Il credente si occupi della terra senza trascurare il cielo!

Santa Ildegarda di Bingen (1098-1179), badessa benedettina e dottore della Chiesa - Il Libro delle Opere divine, cap. 6 (trad. cb©evangelizo)

giugno 21 , 2025
[Santa Ildegarda presenta una visione dove vizio e virtù si rispondono:] - Preoccupazione del mondo: "Quale preoccupazione vale più di quella del mondo? Se piego le ginocchia, ciò non mi dà certo cibo né vestito... Quindi mi procurerò tutto quanto potrò acquistare pensando, parlando e lavorando, finché potrò vivere sulla terra." - Aspirazione alle cose del cielo: "Dio provvede a ciò che è necessario... nulla cresce senza la sua grazia. Tu non cerchi Dio nel tuo cuore. Io sono la vita ed il vigore di tutte le buone opere e la collana di tutte le virtù... Non cerco, non desidero, non voglio null'altro che ciò che è santo, io sono la cetra della gioia. Io sono del cielo in ogni cosa." La preoccupazione del mondo è uno spirito che erra nell'insignificanza e discute ovunque facendo gran rumore; gli uomini che soffrono di questo vizio hanno grande agitazione nel corpo e nell'anima, ma vi si trovano come in una gran calma. Poiché ciò che è agitazione per gli altri, per loro è riposo; e ciò che è riposo per gli altri li agita.

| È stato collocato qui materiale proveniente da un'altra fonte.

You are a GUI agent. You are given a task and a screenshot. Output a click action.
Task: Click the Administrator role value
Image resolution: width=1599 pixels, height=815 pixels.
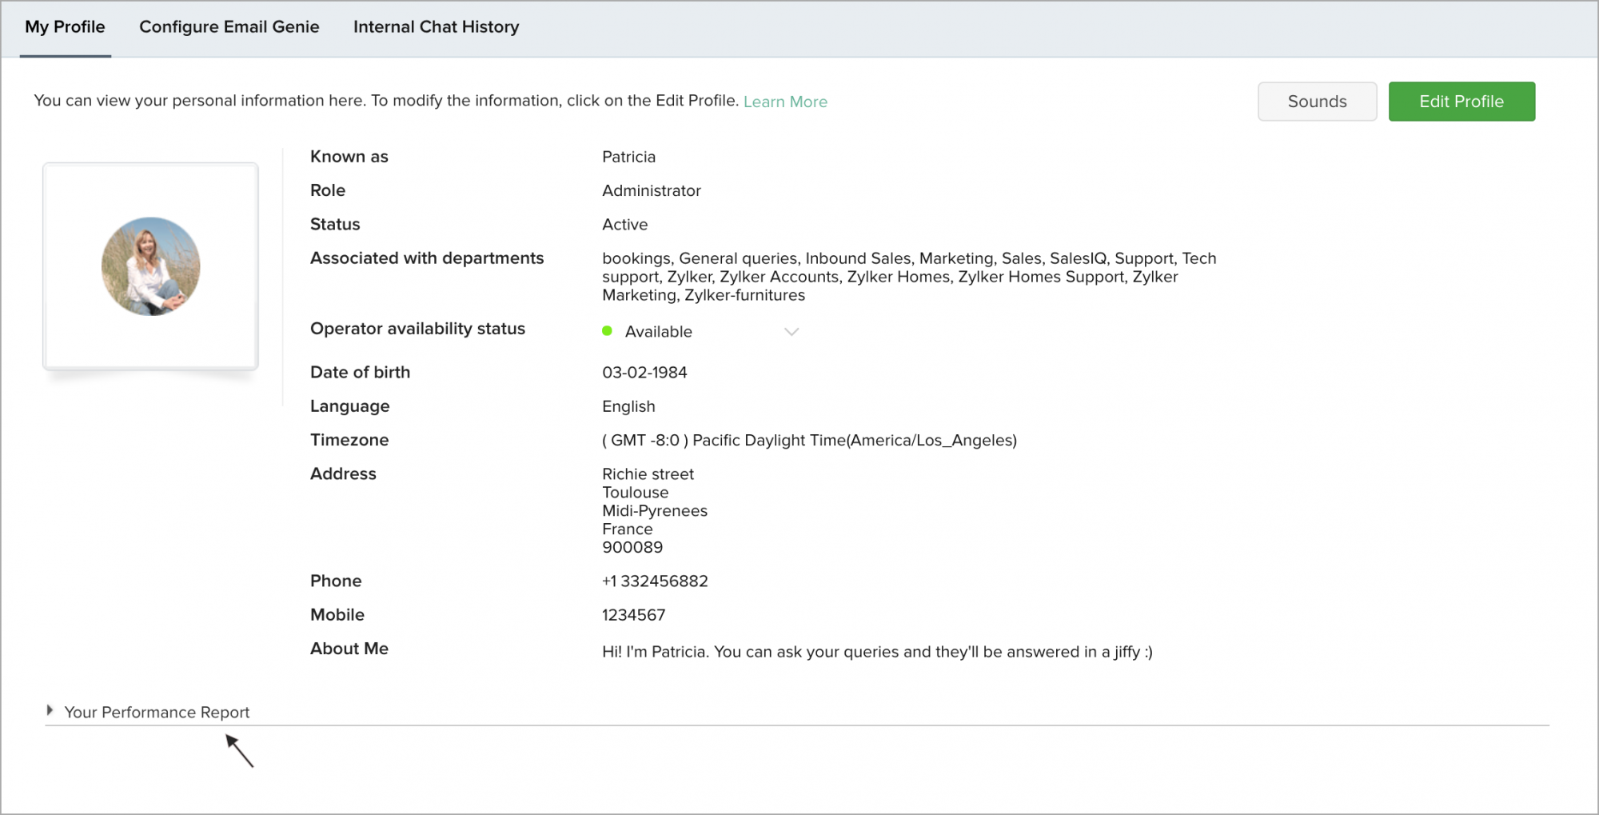pyautogui.click(x=651, y=191)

Sono caduti nelle preoccupazioni e cure come se fossero in una vasca da bagno. Tutti i loro obiettivi e desideri tendono ai beni del mondo e si occupano solo di vantaggi temporanei e passeggeri. Prenda il credente l'aratro e i buoi pensando contemporaneamente a Dio, segua i precetti del Maestro occupandosi della terra senza trascurare il cielo.